Z’s testimony lasted all afternoon. One of his principal roles in the investigation had been to make a transcript of the Border Patrol’s radio communications during the “incident.” Going through the transcript shortly before lunch, he mentioned that he had made a cassette recording of these radio transmissions. Where was the tape now? Probably filed over at the police station.
With those few words he unleashed a storm of controversy. Apparently the prosecution had been trying for months, unsuccessfully, to get a copy of the radio transmissions from the defense. (The defense said they had the transmissions on the radio system, but they couldn’t make a recording—to which Enrique Moreno replied, has technology gone backwards?) Now the court learned that a recording had been languishing in a file over at the police station the whole time. Enrique subpoenaed the tape during lunch, and when the court resumed in the afternoon he moved to admit the tape. The defense objected strenuously to this sudden addition of evidence. Enrique argued that this “new” piece of evidence could hardly be considered an ambush, since the defense had had access to this recording from the beginning. It was therefore new only to the prosecution. The tape was brought up and a tape recorder found. The judge left the room and we listened to the tape, which to me was mostly unintelligible. Even Z had said it had taken him days to decipher everything. It was late in the day and the judge finally adjourned the court, leaving the matter of the “Z tape” to be settled at a later date. We stood, the judge left; the two news reporters closed their notebooks. Aside from me and Ruben and the legal aids, they were the only audience.
Cesar and Irene were tired. It had been a long day. “Es duro,” Irene told me, and she placed her hand over her heart. They had listened to the proceedings through headphones, translated into Spanish. Enrique paused to speak with them before we took them back to the hotel. He said, I know the trial moves very slowly and there are lots of tiny details to go through. But I think it’s going well. And it’s important to us that you’re here, that you can follow what’s happening. He said, the two of you are the most important people in this courtroom.
Yes. Yes. I had almost lost sight of this. It was easy to get lost in all the binders and objections, the technicalities, the yes-sirs and no-sirs and for-the-records.
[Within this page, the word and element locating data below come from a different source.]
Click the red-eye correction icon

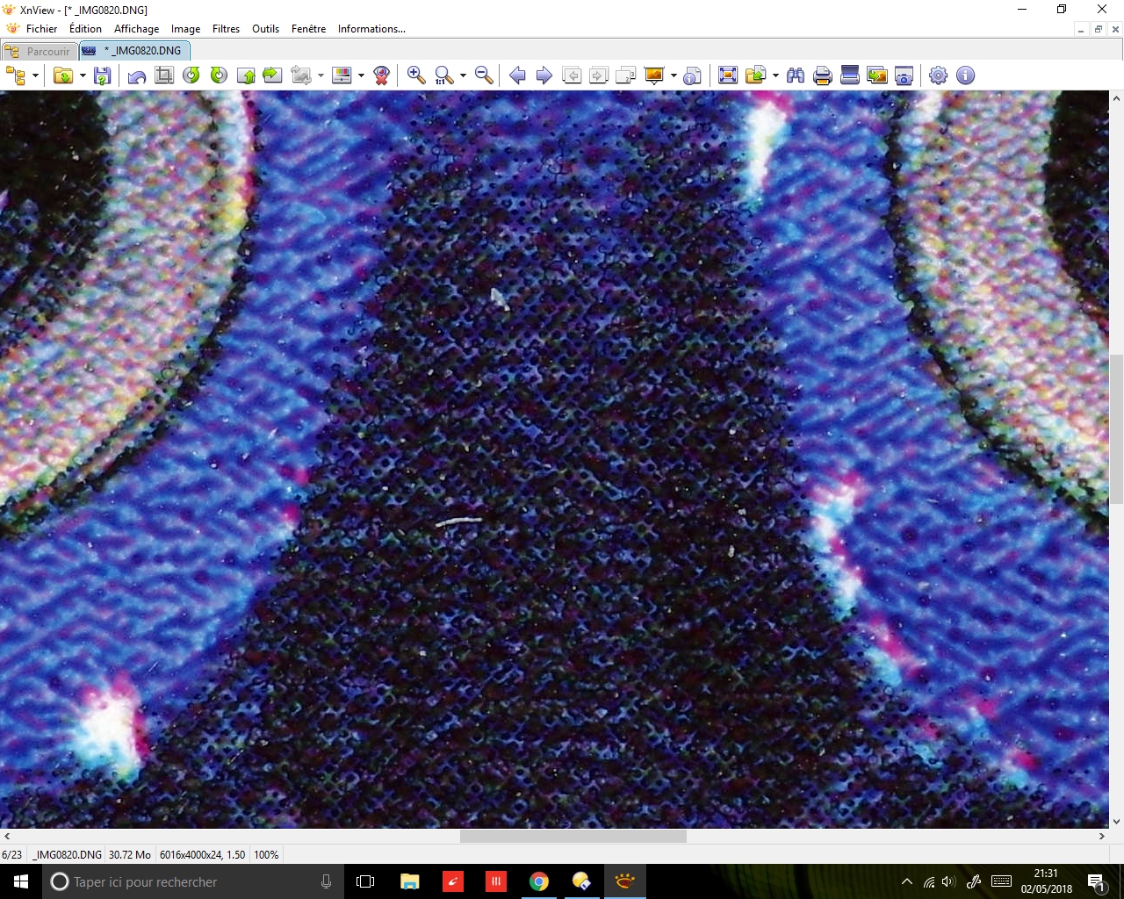click(x=381, y=76)
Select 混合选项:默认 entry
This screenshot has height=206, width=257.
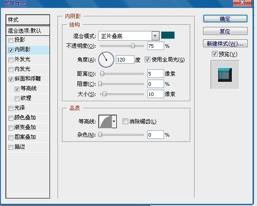click(28, 31)
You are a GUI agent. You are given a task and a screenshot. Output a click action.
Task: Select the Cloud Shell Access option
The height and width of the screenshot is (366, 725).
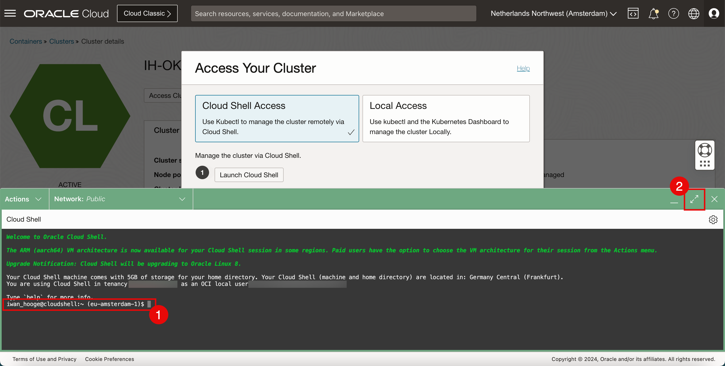pyautogui.click(x=277, y=118)
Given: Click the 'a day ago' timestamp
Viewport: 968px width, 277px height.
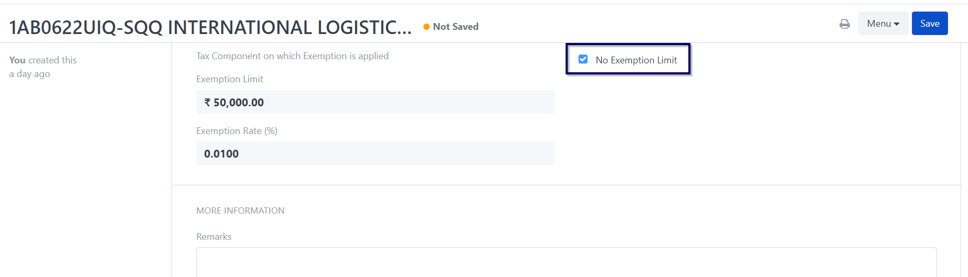Looking at the screenshot, I should tap(29, 74).
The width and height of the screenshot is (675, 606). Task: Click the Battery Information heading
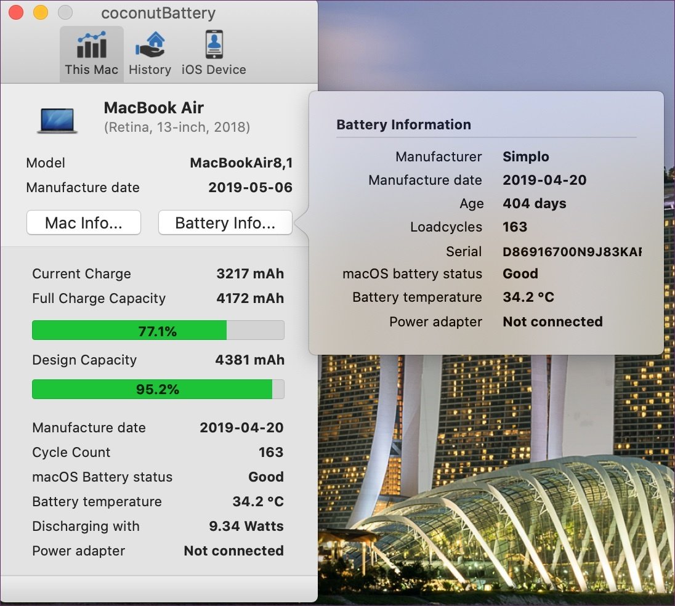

I was bored sometimes today, and sometimes I was fascinated, but this trial is at its heart neither dull nor interesting, neither routine nor exciting. I have to remember this: beneath all the fuss of the trial, at the heart of things, lies the grief of two parents who have lost their son. Today they have seen the man who shot and killed their child. And even if they win their case, it will not be a victory; they have already lost. No. There will not be victory in this trial. But there can be truth. There can be. I believe in that.